Lua bytecode is not portable. You should ship source scripts with your application.
If download size is a concern, they are generally shorter than the bytecode form.
If intellectual property is a concern, you can use a code obfuscator, and keep in mind that disassembling Lua bytecode is anything but difficult.
If loading time is a concern, you can precompile the sources locally in your installation script.
I conjecture that you compiled the scripts on an Intel box.
Compiled scripts are wildly unportable. If you really want to precompile scripts, you'll need to include two versions of each compiled script: one for Intel and one for PPC. Your app will have to interrogate which program it's running on and use the correct compiled script.

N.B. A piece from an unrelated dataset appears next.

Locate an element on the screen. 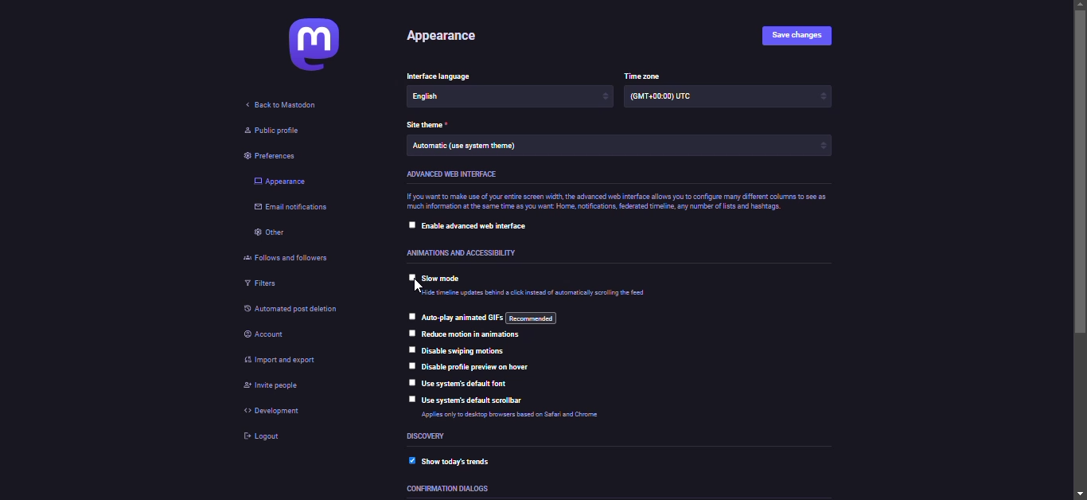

I don't have enough reputation to comment, so I have to provide this as an answer instead even though it's not an appropriate answer to the question asked. Sorry.
There is an Lua Obfuscator available here:
http://www.capprime.com/CapprimeLuaObfuscator/CapprimeLuaObfuscator.aspx
Full disclosure: I am the author of the obfuscator and I am aware it is not perfect. Feedback is welcome and encouraged (there is a feedback page available from the above page).